How Is the Electric Field Calculated at the Center of a Semicircle of Charge?

[espen180]

Homework Statement

Positive charge Q is uniformly distributed around a semicircle of radius a (See fig). Find the electric field (magnitude and direction) at the center of curvature P.

http://img132.imageshack.us/img132/8278/electricfield1.png

Homework Equations

Electric field of point charge:
\vec{E}=k\frac{Q}{r^2}

The Attempt at a Solution

Since I suspect the linear charge distribution \lambda=\frac{Q}{\pi a} will be troublesome to wirk with here, I will define the angular charge distribution \alpha=\frac{Q}{\pi}, divide the semicircle into infinitisimal pieces, calculate the electric field for each one and integrate.

Since each piece is a distance a away from point P, the electric field caused by each piece is dE=k\frac{dQ}{a^2}. dQ=\alpha d\theta=\frac{Q d\theta}{\pi}, so dE=k\frac{Qd\theta}{a^2\pi}.

By symmetry, the total electric field in the x-direction is zero, so I only have to find the field in the y-direction, which is given by dE_y=dE\cdot \sin \theta=\frac{kQ}{a^2\pi}\sin\theta d\theta.

Integrating from \theta=0 to \theta=\pi, the result is
E_y=\frac{kQ}{a^2\pi}\int_0^\pi \sin\theta d\theta=\frac{kQ}{a^2\pi}\left[-\cos\theta\right]_0^\pi=\frac{2kQ}{a^2\pi}.

Since Q is positive, the field is in the negative y-direction.
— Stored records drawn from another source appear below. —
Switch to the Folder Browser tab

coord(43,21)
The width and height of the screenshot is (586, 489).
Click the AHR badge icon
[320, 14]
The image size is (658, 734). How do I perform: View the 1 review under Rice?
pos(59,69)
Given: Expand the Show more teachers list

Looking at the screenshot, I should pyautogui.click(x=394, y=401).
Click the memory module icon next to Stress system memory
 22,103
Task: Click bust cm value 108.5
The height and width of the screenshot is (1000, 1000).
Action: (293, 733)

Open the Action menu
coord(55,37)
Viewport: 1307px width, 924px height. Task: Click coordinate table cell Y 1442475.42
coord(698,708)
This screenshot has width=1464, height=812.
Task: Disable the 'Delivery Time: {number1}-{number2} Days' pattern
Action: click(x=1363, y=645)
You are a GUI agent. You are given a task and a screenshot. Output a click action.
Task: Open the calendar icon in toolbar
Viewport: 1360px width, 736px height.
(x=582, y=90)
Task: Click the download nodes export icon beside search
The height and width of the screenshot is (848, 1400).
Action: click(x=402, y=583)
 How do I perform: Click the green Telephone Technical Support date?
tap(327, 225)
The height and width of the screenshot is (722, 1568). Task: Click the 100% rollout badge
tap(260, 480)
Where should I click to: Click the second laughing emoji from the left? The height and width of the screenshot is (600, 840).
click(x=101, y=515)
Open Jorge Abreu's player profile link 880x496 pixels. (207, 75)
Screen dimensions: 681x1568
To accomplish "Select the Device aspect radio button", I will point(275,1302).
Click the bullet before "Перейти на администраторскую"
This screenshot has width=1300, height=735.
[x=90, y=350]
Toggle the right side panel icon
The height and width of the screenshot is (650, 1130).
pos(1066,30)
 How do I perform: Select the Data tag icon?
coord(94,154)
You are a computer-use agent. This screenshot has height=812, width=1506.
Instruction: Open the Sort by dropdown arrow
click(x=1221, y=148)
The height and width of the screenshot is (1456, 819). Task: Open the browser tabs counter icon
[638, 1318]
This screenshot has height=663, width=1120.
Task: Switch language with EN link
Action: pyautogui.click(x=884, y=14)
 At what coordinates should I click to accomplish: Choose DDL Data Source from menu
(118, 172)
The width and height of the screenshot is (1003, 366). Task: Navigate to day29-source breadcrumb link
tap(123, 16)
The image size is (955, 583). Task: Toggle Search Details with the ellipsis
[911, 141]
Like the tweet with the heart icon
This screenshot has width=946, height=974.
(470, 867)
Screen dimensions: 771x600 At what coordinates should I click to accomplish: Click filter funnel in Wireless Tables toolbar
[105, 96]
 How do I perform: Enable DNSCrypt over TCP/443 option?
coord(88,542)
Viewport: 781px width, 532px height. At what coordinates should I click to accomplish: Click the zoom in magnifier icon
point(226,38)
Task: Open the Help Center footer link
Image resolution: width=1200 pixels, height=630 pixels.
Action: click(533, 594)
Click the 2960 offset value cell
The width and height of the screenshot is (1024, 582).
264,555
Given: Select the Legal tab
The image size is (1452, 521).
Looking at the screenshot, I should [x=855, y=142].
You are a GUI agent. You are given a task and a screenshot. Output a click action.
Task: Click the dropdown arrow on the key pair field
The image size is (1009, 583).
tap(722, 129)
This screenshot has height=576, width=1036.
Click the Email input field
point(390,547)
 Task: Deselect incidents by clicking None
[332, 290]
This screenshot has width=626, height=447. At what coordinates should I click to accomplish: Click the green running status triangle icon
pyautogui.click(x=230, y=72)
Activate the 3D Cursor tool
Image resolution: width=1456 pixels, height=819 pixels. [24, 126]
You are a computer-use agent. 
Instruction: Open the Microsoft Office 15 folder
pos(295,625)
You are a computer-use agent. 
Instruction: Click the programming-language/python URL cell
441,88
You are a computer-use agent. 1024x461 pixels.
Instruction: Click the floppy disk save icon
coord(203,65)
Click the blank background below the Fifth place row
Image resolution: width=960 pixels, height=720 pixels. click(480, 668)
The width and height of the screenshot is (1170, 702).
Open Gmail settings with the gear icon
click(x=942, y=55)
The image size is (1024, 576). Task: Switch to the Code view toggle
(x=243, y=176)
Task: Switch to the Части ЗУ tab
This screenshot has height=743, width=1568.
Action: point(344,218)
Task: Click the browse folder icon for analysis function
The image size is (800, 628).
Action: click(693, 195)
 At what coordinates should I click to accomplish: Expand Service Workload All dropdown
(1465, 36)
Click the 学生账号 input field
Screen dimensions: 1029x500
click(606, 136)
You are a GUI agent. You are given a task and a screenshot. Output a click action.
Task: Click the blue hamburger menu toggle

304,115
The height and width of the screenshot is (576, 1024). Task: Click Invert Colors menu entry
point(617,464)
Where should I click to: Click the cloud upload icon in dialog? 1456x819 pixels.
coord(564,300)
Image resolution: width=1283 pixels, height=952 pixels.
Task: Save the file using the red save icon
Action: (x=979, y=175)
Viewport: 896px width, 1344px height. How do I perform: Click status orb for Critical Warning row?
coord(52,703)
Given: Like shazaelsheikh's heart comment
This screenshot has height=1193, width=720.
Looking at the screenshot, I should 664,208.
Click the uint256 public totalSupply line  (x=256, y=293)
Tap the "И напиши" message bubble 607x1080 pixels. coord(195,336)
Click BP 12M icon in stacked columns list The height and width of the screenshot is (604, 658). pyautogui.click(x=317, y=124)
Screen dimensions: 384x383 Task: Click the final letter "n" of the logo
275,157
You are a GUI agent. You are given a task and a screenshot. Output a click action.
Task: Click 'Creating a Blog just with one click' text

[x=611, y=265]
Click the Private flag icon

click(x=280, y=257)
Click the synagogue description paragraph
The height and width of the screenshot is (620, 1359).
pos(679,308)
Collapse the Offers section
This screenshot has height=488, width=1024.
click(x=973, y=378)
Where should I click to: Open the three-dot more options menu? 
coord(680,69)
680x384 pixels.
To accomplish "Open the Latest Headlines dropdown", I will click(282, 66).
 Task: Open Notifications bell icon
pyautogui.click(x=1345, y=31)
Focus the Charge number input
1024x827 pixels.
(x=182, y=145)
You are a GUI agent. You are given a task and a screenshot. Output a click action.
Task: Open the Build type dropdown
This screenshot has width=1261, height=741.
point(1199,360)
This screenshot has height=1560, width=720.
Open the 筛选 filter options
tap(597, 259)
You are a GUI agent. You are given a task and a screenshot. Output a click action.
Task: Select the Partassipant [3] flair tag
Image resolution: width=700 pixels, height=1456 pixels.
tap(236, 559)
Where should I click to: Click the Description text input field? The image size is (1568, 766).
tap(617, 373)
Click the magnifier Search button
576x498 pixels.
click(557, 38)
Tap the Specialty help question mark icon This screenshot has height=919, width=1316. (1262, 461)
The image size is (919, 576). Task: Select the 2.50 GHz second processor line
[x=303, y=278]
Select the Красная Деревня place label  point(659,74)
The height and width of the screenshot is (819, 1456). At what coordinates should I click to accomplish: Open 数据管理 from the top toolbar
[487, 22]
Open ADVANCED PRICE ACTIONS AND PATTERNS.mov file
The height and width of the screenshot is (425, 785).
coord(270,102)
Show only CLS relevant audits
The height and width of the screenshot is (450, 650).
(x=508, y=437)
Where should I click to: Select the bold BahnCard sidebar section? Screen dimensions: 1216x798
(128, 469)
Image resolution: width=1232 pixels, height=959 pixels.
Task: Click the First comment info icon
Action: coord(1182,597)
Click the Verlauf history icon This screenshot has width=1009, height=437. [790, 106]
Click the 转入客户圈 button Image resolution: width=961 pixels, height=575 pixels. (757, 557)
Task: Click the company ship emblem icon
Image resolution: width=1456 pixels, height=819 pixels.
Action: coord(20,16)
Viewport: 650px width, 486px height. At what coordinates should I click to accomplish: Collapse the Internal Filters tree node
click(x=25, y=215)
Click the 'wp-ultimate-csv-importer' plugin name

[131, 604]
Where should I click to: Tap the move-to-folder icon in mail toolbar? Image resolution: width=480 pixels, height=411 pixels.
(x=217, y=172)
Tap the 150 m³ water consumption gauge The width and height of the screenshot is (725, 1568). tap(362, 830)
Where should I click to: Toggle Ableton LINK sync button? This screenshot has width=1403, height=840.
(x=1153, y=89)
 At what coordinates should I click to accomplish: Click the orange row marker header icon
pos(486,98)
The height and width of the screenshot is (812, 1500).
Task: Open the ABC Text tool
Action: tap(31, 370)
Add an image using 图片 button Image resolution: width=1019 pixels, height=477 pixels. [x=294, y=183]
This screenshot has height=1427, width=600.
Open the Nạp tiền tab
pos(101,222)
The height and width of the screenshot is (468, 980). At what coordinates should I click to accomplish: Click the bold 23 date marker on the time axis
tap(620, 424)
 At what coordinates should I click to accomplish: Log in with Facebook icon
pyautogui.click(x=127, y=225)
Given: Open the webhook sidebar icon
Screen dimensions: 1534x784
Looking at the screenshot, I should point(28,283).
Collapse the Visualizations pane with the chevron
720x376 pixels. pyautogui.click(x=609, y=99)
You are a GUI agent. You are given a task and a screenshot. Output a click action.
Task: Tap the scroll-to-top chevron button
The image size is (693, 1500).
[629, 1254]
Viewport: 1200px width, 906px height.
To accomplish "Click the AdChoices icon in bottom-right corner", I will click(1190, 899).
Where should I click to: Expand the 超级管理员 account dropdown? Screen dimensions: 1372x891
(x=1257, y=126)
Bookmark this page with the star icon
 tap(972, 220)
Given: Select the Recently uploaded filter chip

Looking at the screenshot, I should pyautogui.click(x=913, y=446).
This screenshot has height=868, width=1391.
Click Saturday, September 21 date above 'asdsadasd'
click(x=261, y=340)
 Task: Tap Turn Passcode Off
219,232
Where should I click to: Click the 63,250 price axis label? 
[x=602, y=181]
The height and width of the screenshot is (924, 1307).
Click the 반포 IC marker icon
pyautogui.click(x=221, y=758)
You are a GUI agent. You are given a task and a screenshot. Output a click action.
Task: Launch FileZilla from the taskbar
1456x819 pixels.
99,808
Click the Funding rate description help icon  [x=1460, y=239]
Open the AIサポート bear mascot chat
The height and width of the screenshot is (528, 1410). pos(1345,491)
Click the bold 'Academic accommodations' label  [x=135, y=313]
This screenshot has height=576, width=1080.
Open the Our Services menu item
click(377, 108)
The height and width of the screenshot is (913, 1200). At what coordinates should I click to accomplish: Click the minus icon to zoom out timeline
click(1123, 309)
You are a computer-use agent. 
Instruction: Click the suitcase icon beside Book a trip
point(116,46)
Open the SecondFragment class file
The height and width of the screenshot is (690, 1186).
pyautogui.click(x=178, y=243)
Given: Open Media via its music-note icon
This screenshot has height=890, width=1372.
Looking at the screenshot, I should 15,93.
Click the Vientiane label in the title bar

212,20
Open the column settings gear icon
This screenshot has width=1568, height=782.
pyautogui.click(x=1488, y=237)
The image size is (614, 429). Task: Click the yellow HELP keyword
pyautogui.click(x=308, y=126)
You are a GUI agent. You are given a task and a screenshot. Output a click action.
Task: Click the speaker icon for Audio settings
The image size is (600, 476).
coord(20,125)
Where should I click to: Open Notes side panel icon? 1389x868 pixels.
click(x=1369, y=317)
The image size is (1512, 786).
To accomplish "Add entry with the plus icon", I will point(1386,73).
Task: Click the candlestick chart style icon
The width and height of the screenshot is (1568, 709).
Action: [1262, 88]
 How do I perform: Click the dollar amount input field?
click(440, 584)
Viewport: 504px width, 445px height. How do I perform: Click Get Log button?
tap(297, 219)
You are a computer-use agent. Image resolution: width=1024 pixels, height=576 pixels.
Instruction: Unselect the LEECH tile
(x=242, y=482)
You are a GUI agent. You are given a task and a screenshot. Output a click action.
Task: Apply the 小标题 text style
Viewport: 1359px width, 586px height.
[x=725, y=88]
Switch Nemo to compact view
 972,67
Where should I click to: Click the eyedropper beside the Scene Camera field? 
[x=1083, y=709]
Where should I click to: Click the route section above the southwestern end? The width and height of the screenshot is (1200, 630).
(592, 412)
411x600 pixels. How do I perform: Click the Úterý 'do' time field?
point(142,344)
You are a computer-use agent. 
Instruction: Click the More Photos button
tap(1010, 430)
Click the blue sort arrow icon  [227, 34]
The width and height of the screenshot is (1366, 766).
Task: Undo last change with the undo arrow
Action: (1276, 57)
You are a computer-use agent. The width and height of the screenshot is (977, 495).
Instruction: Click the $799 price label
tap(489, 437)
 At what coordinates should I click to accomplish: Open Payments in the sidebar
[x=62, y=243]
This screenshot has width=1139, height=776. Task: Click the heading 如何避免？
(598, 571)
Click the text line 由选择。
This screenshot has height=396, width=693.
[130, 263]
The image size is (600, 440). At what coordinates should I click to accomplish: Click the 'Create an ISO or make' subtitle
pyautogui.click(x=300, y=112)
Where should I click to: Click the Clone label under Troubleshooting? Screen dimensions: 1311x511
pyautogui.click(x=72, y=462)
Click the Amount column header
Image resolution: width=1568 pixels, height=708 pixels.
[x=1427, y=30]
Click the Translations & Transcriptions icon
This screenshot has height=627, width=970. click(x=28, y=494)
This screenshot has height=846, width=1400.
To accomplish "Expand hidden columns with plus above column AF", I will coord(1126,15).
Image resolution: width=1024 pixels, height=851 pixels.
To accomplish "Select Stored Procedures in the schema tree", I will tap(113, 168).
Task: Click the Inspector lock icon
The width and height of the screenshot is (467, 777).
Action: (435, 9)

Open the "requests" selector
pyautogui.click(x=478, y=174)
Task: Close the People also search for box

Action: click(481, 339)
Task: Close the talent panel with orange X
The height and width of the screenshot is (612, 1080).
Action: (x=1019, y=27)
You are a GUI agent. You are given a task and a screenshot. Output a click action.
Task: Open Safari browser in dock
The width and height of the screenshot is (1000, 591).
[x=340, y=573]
\vec{E_P}=-\frac{2kQ}{a^2\pi}\hat{j}

 

[diazona]

What you've done looks perfect to me... any particular reason for asking about it?

 

[espen180]

I've done this sort of problem a number of times with straight lines, and the book did not have an answer key for this paticular problem. I was just wondering if I had the correct answer.